Going back to my example of suggesting in a budget meeting that you will cut your best programs and people in a budget crisis, would you expect to get more budget or to be fired?  Why can't we do the same with politicians?

Update: Bummer.  Coloradans voted to roll back TABOR.  Glad I don't live there anymore.  Roundup at Hit and Run.

Blogging Officially Declared Mainstream on August 11, 2005 at 07:23 AM

OK, an event has occurred that tells me that blogging is officially a trend.  My mom has actually trolled my blog with her first blog comment.

Let Down by FedEx

Most of the facilities we run are concessions on government lands. To get these concessions usually requires a bidding process, where the government authority evaluates qualifications to run a quality operation as well as the amount of rent (usually as a percentage of sales) "bid" by the concessionaire. Like most government contracting processes, proposals are usually due by a hard deadline (say, 2:00 Tuesday on X date). No proposals are accepted at 2:01 (unlike some arbitrary government regulations, this is actually for a good reason - there is plenty of history of late proposals coming in based on some insider knowledge of the contents of other proposals that have already been opened).

Anyway, we had such a deadline in Florida on Tuesday of this week. Normally, to make a Tuesday deadline, we will ship overnight on Friday, which gives us a buffer day in case of problems. This time, because we only got the RFP last week, we had to work through the weekend and ship Monday.

So we shipped FedEx for 10:AM delivery on Tuesday (paying $155 for 38 pounds, ugghh). And, of course, since this is the one time we had no margin for error, the box ends up sitting in Memphis for a full day, due apparently to excess demand for Florida that day, and arrived a day late and after the deadline. So all the work we did, all went to waste. Bummer (I have cooled down, I was using much worse words than bummer with FedEx this morning).

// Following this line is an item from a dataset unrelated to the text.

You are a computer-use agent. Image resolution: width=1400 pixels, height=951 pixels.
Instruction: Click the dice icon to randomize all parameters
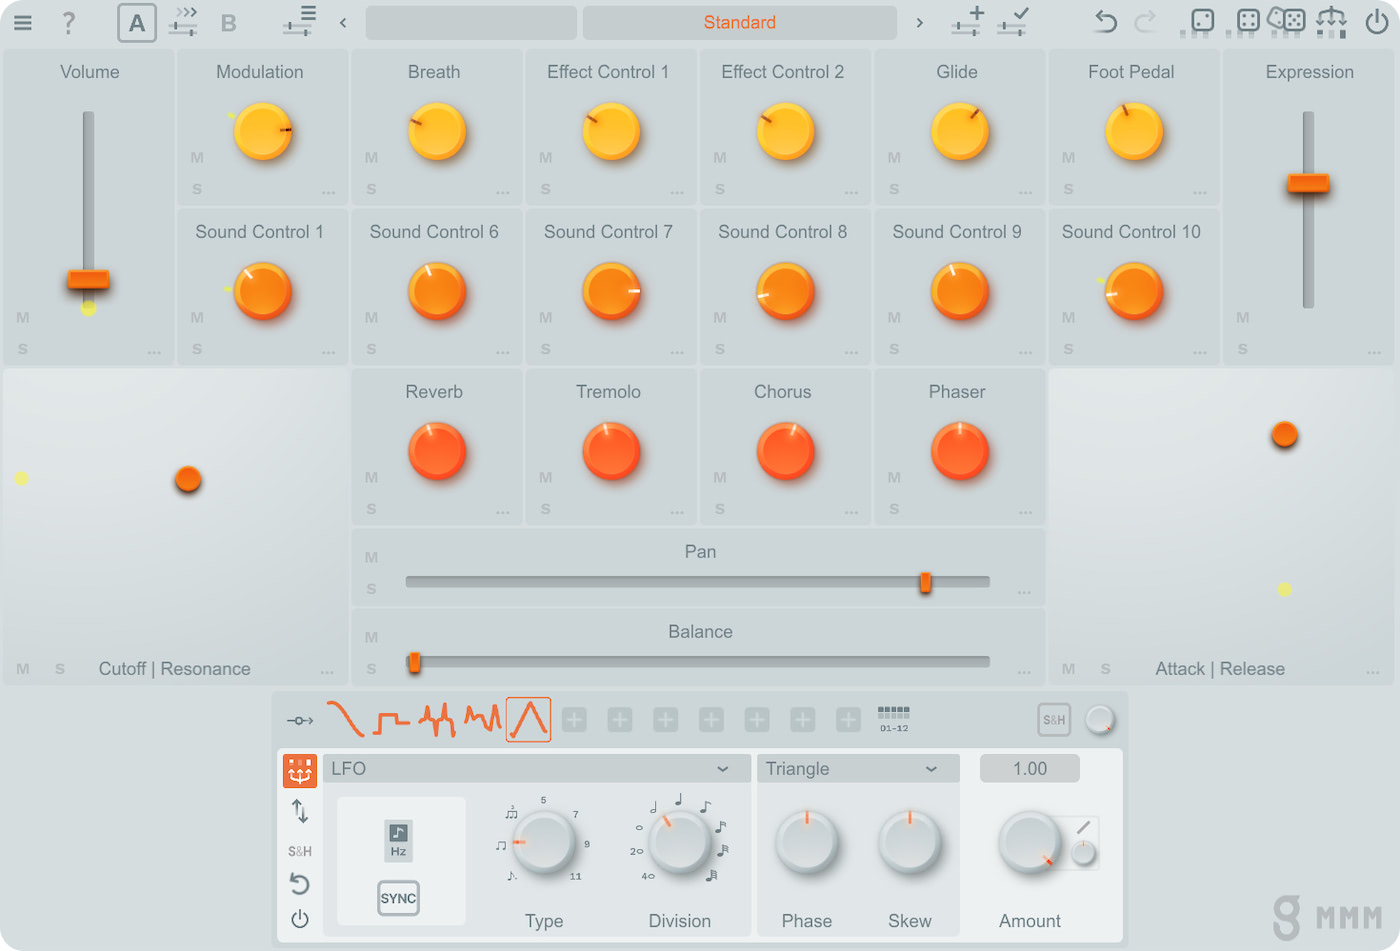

I learned this lesson once before about 8 years ago. FedEx is NOT for things that absolutely positively have to be there overnight. They are for things that would be best if it were there tomorrow but the world won't end if it is not. In a case like this, where we miss out on a big contract and we could waste hundreds of man-hours of work, I should have gotten on an airplane myself, checked the box as baggage, and taken it to the door. Yes, it would have cost me a few hundred dollars more, but we already had thousands of dollars in time and effort invested in it.